── Exercise data

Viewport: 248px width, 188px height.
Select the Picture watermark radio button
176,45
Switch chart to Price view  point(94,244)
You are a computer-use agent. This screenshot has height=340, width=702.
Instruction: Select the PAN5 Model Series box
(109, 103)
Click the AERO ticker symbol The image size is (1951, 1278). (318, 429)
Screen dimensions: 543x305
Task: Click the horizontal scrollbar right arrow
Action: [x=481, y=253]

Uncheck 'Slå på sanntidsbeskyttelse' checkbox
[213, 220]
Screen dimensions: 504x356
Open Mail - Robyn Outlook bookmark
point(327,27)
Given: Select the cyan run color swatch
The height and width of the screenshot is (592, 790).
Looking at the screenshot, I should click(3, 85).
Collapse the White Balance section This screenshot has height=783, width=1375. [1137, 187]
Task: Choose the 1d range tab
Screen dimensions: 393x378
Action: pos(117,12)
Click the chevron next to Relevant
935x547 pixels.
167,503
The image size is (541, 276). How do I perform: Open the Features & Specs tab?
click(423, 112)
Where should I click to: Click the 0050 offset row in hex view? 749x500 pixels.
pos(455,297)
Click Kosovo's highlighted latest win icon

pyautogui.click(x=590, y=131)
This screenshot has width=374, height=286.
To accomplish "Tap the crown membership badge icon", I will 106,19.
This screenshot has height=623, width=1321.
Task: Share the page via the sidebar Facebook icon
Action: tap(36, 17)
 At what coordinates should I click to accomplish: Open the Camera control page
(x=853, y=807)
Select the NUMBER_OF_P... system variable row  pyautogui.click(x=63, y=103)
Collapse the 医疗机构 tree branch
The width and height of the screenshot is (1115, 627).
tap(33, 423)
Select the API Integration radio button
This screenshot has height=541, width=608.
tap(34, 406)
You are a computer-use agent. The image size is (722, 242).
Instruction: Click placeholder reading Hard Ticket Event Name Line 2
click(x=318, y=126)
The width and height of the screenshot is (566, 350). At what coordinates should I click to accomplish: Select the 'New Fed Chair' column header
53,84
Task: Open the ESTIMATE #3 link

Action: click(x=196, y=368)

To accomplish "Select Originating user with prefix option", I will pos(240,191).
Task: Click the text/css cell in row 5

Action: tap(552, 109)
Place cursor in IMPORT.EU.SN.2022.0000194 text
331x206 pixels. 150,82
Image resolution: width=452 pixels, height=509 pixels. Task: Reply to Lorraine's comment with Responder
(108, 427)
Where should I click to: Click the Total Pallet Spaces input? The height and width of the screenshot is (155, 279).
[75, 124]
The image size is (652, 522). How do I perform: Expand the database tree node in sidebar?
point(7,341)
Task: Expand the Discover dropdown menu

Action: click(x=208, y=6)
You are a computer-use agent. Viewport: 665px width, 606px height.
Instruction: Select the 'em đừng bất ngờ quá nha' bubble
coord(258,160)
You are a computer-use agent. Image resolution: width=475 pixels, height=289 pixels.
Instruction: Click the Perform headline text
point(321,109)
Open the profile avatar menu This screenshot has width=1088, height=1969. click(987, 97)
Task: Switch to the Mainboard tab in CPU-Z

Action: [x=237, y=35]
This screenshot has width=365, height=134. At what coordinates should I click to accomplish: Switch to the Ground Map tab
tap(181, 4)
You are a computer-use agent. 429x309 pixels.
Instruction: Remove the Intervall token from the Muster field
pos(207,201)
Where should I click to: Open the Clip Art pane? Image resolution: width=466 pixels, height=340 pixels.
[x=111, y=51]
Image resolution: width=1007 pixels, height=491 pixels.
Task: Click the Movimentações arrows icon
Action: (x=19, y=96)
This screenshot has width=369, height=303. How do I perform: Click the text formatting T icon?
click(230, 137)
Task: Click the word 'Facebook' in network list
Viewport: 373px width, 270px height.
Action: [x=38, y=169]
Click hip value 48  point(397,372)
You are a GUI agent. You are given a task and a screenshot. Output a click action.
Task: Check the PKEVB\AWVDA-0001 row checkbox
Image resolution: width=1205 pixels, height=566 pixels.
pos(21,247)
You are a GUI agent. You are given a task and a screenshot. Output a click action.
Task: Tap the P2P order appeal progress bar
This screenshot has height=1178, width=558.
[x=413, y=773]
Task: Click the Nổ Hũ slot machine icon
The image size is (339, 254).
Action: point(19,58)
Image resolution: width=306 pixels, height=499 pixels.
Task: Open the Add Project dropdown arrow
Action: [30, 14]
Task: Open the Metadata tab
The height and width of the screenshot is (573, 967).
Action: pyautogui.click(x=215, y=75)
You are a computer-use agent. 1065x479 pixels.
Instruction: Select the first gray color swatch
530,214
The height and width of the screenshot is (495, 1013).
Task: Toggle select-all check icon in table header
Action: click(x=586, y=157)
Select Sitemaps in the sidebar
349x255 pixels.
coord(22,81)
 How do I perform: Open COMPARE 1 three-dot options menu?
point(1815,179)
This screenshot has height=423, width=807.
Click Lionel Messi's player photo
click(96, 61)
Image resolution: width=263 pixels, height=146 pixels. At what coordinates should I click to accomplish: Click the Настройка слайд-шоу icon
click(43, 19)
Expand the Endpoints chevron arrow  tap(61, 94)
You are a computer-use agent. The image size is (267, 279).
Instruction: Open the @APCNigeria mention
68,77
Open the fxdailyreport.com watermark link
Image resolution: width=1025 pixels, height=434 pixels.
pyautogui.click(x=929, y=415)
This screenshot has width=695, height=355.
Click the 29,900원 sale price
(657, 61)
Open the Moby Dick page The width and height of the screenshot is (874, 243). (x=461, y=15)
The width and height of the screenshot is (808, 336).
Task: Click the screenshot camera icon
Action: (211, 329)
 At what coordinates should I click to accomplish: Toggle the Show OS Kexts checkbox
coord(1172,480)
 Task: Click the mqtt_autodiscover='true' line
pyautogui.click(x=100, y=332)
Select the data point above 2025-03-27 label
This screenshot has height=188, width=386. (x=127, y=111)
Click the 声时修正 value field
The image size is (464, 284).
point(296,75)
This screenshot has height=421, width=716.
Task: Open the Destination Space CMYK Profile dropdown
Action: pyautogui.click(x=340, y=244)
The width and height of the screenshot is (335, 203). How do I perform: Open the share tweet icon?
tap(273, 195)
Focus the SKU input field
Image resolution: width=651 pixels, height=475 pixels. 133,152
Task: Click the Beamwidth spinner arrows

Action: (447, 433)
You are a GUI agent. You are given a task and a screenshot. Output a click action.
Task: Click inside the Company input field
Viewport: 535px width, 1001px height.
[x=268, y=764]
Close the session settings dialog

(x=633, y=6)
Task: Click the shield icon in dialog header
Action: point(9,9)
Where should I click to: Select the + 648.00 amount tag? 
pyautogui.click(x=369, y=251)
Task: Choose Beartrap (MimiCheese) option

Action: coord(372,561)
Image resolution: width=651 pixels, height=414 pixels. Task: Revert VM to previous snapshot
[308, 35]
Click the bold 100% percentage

────

Exercise description: Write every line of the entries again, word for word.

Response area:
Viewport: 248px width, 188px height.
Select the Picture watermark radio button
176,45
Switch chart to Price view  point(94,244)
You are a computer-use agent. This screenshot has height=340, width=702.
Instruction: Select the PAN5 Model Series box
(109, 103)
Click the AERO ticker symbol The image size is (1951, 1278). (318, 429)
Screen dimensions: 543x305
Task: Click the horizontal scrollbar right arrow
Action: [x=481, y=253]

Uncheck 'Slå på sanntidsbeskyttelse' checkbox
[213, 220]
Screen dimensions: 504x356
Open Mail - Robyn Outlook bookmark
point(327,27)
Given: Select the cyan run color swatch
The height and width of the screenshot is (592, 790).
Looking at the screenshot, I should click(3, 85).
Collapse the White Balance section This screenshot has height=783, width=1375. [1137, 187]
Task: Choose the 1d range tab
Screen dimensions: 393x378
Action: pos(117,12)
Click the chevron next to Relevant
935x547 pixels.
167,503
The image size is (541, 276). How do I perform: Open the Features & Specs tab?
click(423, 112)
Where should I click to: Click the 0050 offset row in hex view? 749x500 pixels.
pos(455,297)
Click Kosovo's highlighted latest win icon

pyautogui.click(x=590, y=131)
This screenshot has width=374, height=286.
To accomplish "Tap the crown membership badge icon", I will 106,19.
This screenshot has height=623, width=1321.
Task: Share the page via the sidebar Facebook icon
Action: tap(36, 17)
 At what coordinates should I click to accomplish: Open the Camera control page
(x=853, y=807)
Select the NUMBER_OF_P... system variable row  pyautogui.click(x=63, y=103)
Collapse the 医疗机构 tree branch
The width and height of the screenshot is (1115, 627).
tap(33, 423)
Select the API Integration radio button
This screenshot has height=541, width=608.
tap(34, 406)
You are a computer-use agent. The image size is (722, 242).
Instruction: Click placeholder reading Hard Ticket Event Name Line 2
click(x=318, y=126)
The width and height of the screenshot is (566, 350). At what coordinates should I click to accomplish: Select the 'New Fed Chair' column header
53,84
Task: Open the ESTIMATE #3 link

Action: click(x=196, y=368)

To accomplish "Select Originating user with prefix option", I will pos(240,191).
Task: Click the text/css cell in row 5

Action: tap(552, 109)
Place cursor in IMPORT.EU.SN.2022.0000194 text
331x206 pixels. 150,82
Image resolution: width=452 pixels, height=509 pixels. Task: Reply to Lorraine's comment with Responder
(108, 427)
Where should I click to: Click the Total Pallet Spaces input? The height and width of the screenshot is (155, 279).
[75, 124]
The image size is (652, 522). How do I perform: Expand the database tree node in sidebar?
point(7,341)
Task: Expand the Discover dropdown menu

Action: click(x=208, y=6)
You are a computer-use agent. Viewport: 665px width, 606px height.
Instruction: Select the 'em đừng bất ngờ quá nha' bubble
coord(258,160)
You are a computer-use agent. Image resolution: width=475 pixels, height=289 pixels.
Instruction: Click the Perform headline text
point(321,109)
Open the profile avatar menu This screenshot has width=1088, height=1969. click(987, 97)
Task: Switch to the Mainboard tab in CPU-Z

Action: [x=237, y=35]
This screenshot has width=365, height=134. At what coordinates should I click to accomplish: Switch to the Ground Map tab
tap(181, 4)
You are a computer-use agent. 429x309 pixels.
Instruction: Remove the Intervall token from the Muster field
pos(207,201)
Where should I click to: Open the Clip Art pane? Image resolution: width=466 pixels, height=340 pixels.
[x=111, y=51]
Image resolution: width=1007 pixels, height=491 pixels.
Task: Click the Movimentações arrows icon
Action: (x=19, y=96)
This screenshot has width=369, height=303. How do I perform: Click the text formatting T icon?
click(230, 137)
Task: Click the word 'Facebook' in network list
Viewport: 373px width, 270px height.
Action: [x=38, y=169]
Click hip value 48  point(397,372)
You are a GUI agent. You are given a task and a screenshot. Output a click action.
Task: Check the PKEVB\AWVDA-0001 row checkbox
Image resolution: width=1205 pixels, height=566 pixels.
pos(21,247)
You are a GUI agent. You are given a task and a screenshot. Output a click action.
Task: Tap the P2P order appeal progress bar
This screenshot has height=1178, width=558.
[x=413, y=773]
Task: Click the Nổ Hũ slot machine icon
The image size is (339, 254).
Action: point(19,58)
Image resolution: width=306 pixels, height=499 pixels.
Task: Open the Add Project dropdown arrow
Action: [30, 14]
Task: Open the Metadata tab
The height and width of the screenshot is (573, 967).
Action: pyautogui.click(x=215, y=75)
You are a computer-use agent. 1065x479 pixels.
Instruction: Select the first gray color swatch
530,214
The height and width of the screenshot is (495, 1013).
Task: Toggle select-all check icon in table header
Action: click(x=586, y=157)
Select Sitemaps in the sidebar
349x255 pixels.
coord(22,81)
 How do I perform: Open COMPARE 1 three-dot options menu?
point(1815,179)
This screenshot has height=423, width=807.
Click Lionel Messi's player photo
click(96, 61)
Image resolution: width=263 pixels, height=146 pixels. At what coordinates should I click to accomplish: Click the Настройка слайд-шоу icon
click(43, 19)
Expand the Endpoints chevron arrow  tap(61, 94)
You are a computer-use agent. The image size is (267, 279).
Instruction: Open the @APCNigeria mention
68,77
Open the fxdailyreport.com watermark link
Image resolution: width=1025 pixels, height=434 pixels.
pyautogui.click(x=929, y=415)
This screenshot has width=695, height=355.
Click the 29,900원 sale price
(657, 61)
Open the Moby Dick page The width and height of the screenshot is (874, 243). (x=461, y=15)
The width and height of the screenshot is (808, 336).
Task: Click the screenshot camera icon
Action: (211, 329)
 At what coordinates should I click to accomplish: Toggle the Show OS Kexts checkbox
coord(1172,480)
 Task: Click the mqtt_autodiscover='true' line
pyautogui.click(x=100, y=332)
Select the data point above 2025-03-27 label
This screenshot has height=188, width=386. (x=127, y=111)
Click the 声时修正 value field
The image size is (464, 284).
point(296,75)
This screenshot has height=421, width=716.
Task: Open the Destination Space CMYK Profile dropdown
Action: pyautogui.click(x=340, y=244)
The width and height of the screenshot is (335, 203). How do I perform: Open the share tweet icon?
tap(273, 195)
Focus the SKU input field
Image resolution: width=651 pixels, height=475 pixels. 133,152
Task: Click the Beamwidth spinner arrows

Action: (447, 433)
You are a GUI agent. You are given a task and a screenshot. Output a click action.
Task: Click inside the Company input field
Viewport: 535px width, 1001px height.
[x=268, y=764]
Close the session settings dialog

(x=633, y=6)
Task: Click the shield icon in dialog header
Action: point(9,9)
Where should I click to: Select the + 648.00 amount tag? 
pyautogui.click(x=369, y=251)
Task: Choose Beartrap (MimiCheese) option

Action: coord(372,561)
Image resolution: width=651 pixels, height=414 pixels. Task: Revert VM to previous snapshot
[308, 35]
Click the bold 100% percentage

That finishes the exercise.